I daren't go bra shopping. It's bad enough just walking past. "ha ha - look mum, bras for boobies - ha ha - boobies!"

Etc.

Pomtastic · 24/08/2012 18:34

Oh, I completely agree - DD is nearly 6 months and I still prefer to get everything online - from sellotape to baby clothes to DIY bits. If you can make it easier for yourself, then why not?

Our nearest sorting office has cottoned on though, and save up all my parcels for a van delivery every month or so Blush I always worry that the driver thinks I have an online shopping addiction!

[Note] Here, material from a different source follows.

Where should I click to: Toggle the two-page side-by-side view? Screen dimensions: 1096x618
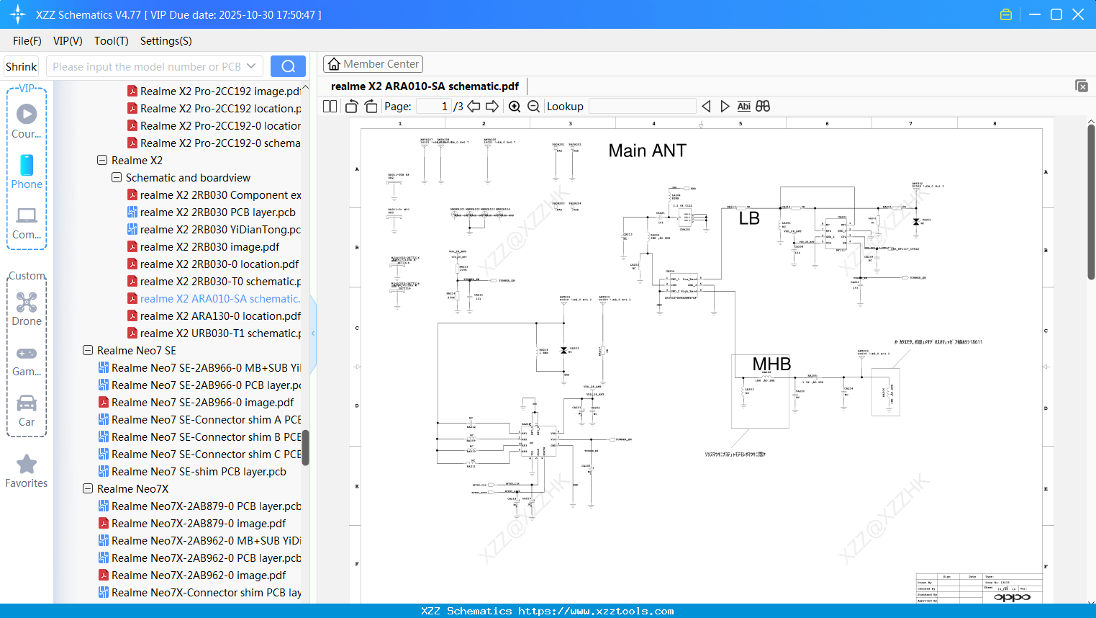(330, 107)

LiquidCosh · 24/08/2012 18:39

Try doing anything with an 7 month old, a 23 month old, a 4 year old with aspergers and a hormonal 11 year old! Honestly some days a trip to the local shop is an ordeal! I feel your pain OP and sympathise greatly!

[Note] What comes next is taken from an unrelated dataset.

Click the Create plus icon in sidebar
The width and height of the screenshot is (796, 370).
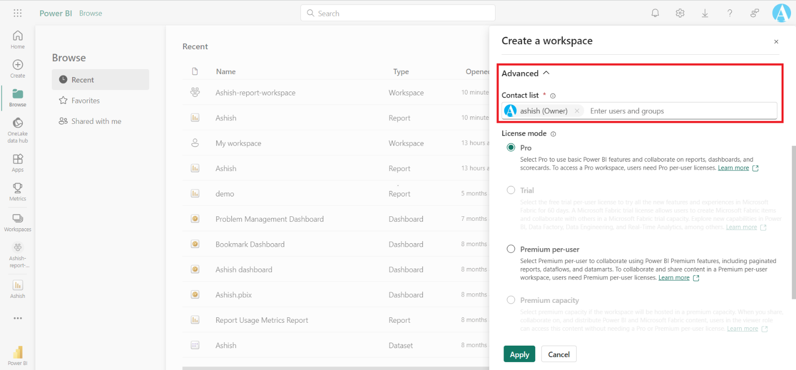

perfectstorm · 24/08/2012 18:43

It depends so much on the child. Mine was placid as anything if he was out and about and could watch everyone. At home, he wailed if anyone ever put him down. So it was usually easier to go out. Having said that, we had a Stokke Xplory (I had bad SPD/PGP which didn't resolve at once, so we got it for that reason) and he used to kick off if he was ever in a buggy lower down. The 2nd gen ones are really cheap now on Ebay as the 3rd gen are out, so maybe give it a go? The thing is, in an Xplory they can see everything as they're up at waist height, and facing you as well. If all I saw were legs rushing towards me I think I'd complain too! (If you live anywhere in the Birmingham/Bristol areas, you can borrow mine for a week or so to check it out? I'm hanging on to it in hopes of a second child, but at the mo it's only gathering dust in the attic!) I just think it turned it into a stimulating activity, but because he always faced me it was also secure. Again this could be purest fluke, but we took an umbrella fold on holiday when he was 8 months and ended up having to carry him everywhere as he was seriously unimpressed, and he always hated car journeys as well. So might be worth a shot at least, if it's remotely feasible financially. Of course, you could find it makes no difference at all, but at least you could sell it on for more or less what you paid, if unused.

And YANBU. Your own baby crying is a horrible, horrible thing to have to listen to.

perfectstorm · 24/08/2012 18:49

Oh, and sadly I have to agree with another poster in that shopping is worse now he's too old for a buggy and you need eyes in the back of your head. Food is fine, as he likes the choosing and gets a treat to eat as we go around, but clothes is murder, as he is so tempted by the space below the hanging clothes and obviously it's a lot less automatic on my part, so my attention is more divided. When you're three, it seems it looks like a tunnel! And obviously that's unacceptable. I spend my time managing his behaviour instead of choosing new clothes, so on the "pick your battles" principle, I don't bother and just do online for that. (Oddly enough he behaves impeccably in bookshops. He seems to get why we want to be there, and why we need to inspect the wares prior to purchase, far more than he can with clothes! I suppose books are of interest to a 3 year old, and clothes aren't.)

MollyMurphy · 24/08/2012 18:57

when I was a new mom I found going out by myself very stressful - I lacked confidence in my skills and felt everyone was judging me. I think only practice and time eases things. so don't feel alone OP.